Quite well. Because they are - they are position insert molder and I differentiate between shoot and shape insert molding versus precision where do you have got to hold very tight talent as there is not a lot of companies in the world that can do that well to automotive quality, Procoplast does a very, very good job of that. Generally, on smaller products and were Methode tends to, our insert molding tends to be largest, we can cross pollinate our larger assemblies in the areas like Bosh that we talked about, and then vice versa some of their automation in some of the smaller areas that may be in the past, we have not ___ we did not want to mix large frame products with smaller frame products.

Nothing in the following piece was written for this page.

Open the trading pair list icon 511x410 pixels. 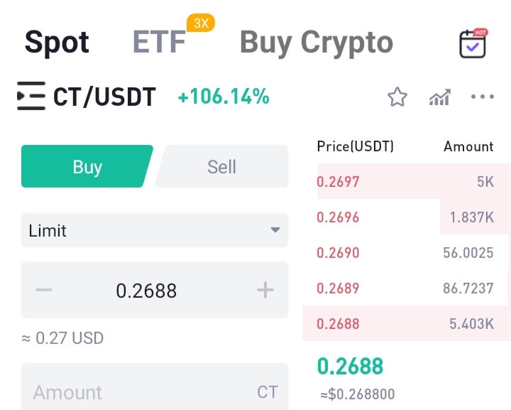(x=31, y=96)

So, there is quite a bit that we should see there now. Having said that, that’s not something that happens next year because we are technically booking business for 2021 and beyond now, but those opportunities certainly exist. And I will answer the same way on Pacific Insight. They are selling to people that are looking at producing overhead consoles or automakers, are adding it to it where we can come in essentially eliminate a supplier or two. And then part of our - and we didn’t build it into our financial models, but the synergies between the both or all three companies I think are great. I don't think there is synergies between Procoplast, Insert Molding, and PI, but to metal base business are very much so.
Great. And then secondly, maybe I missed it in your prepared remarks on the adjusted metrics you are given, but what was gross margin, excluding purchase accounting entries, and then secondly kind of on top of that, when do you expect margins to normalize after those adjustments have flowed through the P&L?

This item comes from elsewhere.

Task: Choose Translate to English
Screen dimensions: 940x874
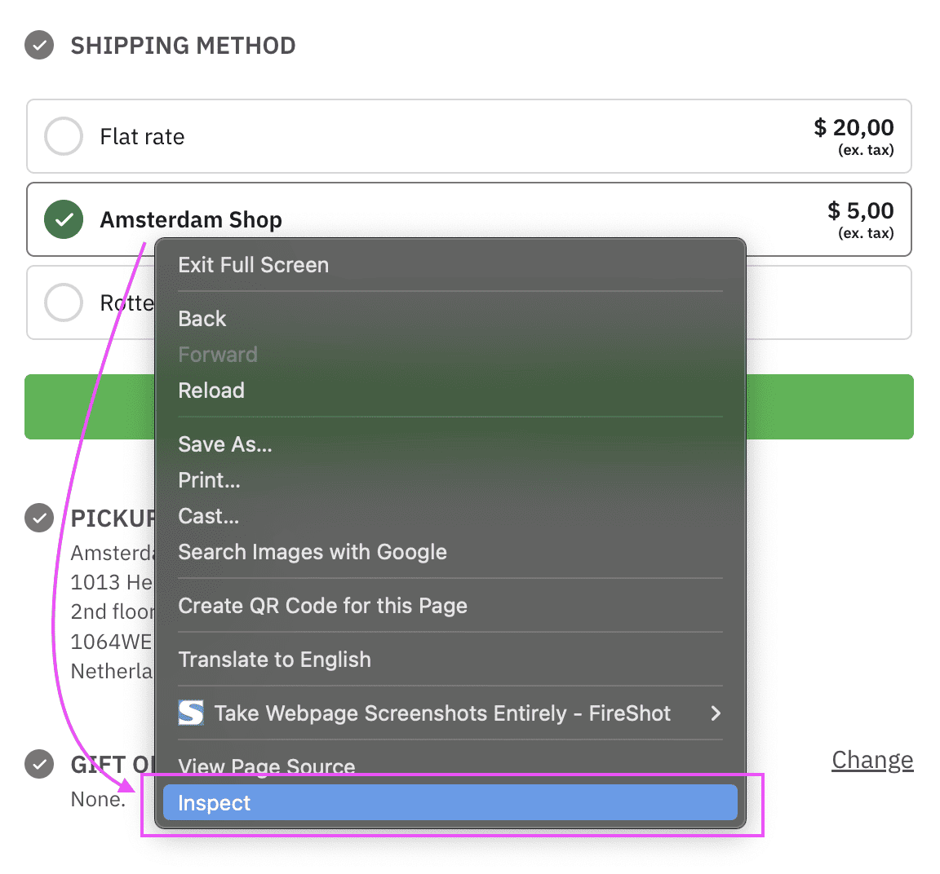Action: pyautogui.click(x=276, y=660)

So, in the prepared remarks, we did not speak to normalized gross margins and we would really be primarily talking about a purchased accounting adjustment that was smaller in stature relative to the acquisition-related costs that we did call out.
Got you. Okay. And just to kind of follow-up there is no lingering affect kind of going into this quarter and those purchasing accounting where it would be, you know material enough that we should factor it in?
No, there shouldn't be any more still going through the valuation at this point in time. The intangible amortization that we are reporting is based on an estimate, but we are not expecting any material change when we complete those valuations.
Okay. Then lastly, can you provide an update on our next-generation F-series, any indication whether they are leaning towards a sole source award or if it is in their integrated center stack will be broken up between many suppliers and…thanks.
I really can’t because that would be bumping into our NDA with our customers. I can tell you that that’s not something that Methode is going to participate in though.
Did you say you will not be participating in it?
There are no further questions over the audio portion of the conference. I would now like to turn the conference back over to management for closing remarks.
Tim, thank you very much. I will conclude by wishing everyone a very safe and pleasant holiday season. Good day.
This concludes today's conference. Thank you for your participation. You may disconnect your lines at this time. Have a wonderful rest of your day.